_What to produce_
Print all the records below, word for word and in full.

_Records shown_
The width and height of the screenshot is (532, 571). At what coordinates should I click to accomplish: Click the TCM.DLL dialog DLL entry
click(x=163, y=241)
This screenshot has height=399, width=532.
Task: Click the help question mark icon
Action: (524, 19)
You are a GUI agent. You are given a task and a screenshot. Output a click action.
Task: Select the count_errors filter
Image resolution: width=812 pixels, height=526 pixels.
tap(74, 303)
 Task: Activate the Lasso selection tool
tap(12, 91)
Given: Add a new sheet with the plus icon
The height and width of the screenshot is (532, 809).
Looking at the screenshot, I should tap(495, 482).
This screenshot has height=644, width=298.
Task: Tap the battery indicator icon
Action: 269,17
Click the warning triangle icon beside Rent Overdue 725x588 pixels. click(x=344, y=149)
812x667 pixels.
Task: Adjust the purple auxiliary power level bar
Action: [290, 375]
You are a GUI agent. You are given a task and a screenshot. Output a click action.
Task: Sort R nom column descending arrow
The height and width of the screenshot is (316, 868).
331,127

_Answer section_
The width and height of the screenshot is (532, 571). At what coordinates should I click to accomplish: Click the TCM.DLL dialog DLL entry
click(x=163, y=241)
This screenshot has height=399, width=532.
Task: Click the help question mark icon
Action: (524, 19)
You are a GUI agent. You are given a task and a screenshot. Output a click action.
Task: Select the count_errors filter
Image resolution: width=812 pixels, height=526 pixels.
tap(74, 303)
 Task: Activate the Lasso selection tool
tap(12, 91)
Given: Add a new sheet with the plus icon
The height and width of the screenshot is (532, 809).
Looking at the screenshot, I should tap(495, 482).
This screenshot has height=644, width=298.
Task: Tap the battery indicator icon
Action: 269,17
Click the warning triangle icon beside Rent Overdue 725x588 pixels. click(x=344, y=149)
812x667 pixels.
Task: Adjust the purple auxiliary power level bar
Action: [290, 375]
You are a GUI agent. You are given a task and a screenshot. Output a click action.
Task: Sort R nom column descending arrow
The height and width of the screenshot is (316, 868).
331,127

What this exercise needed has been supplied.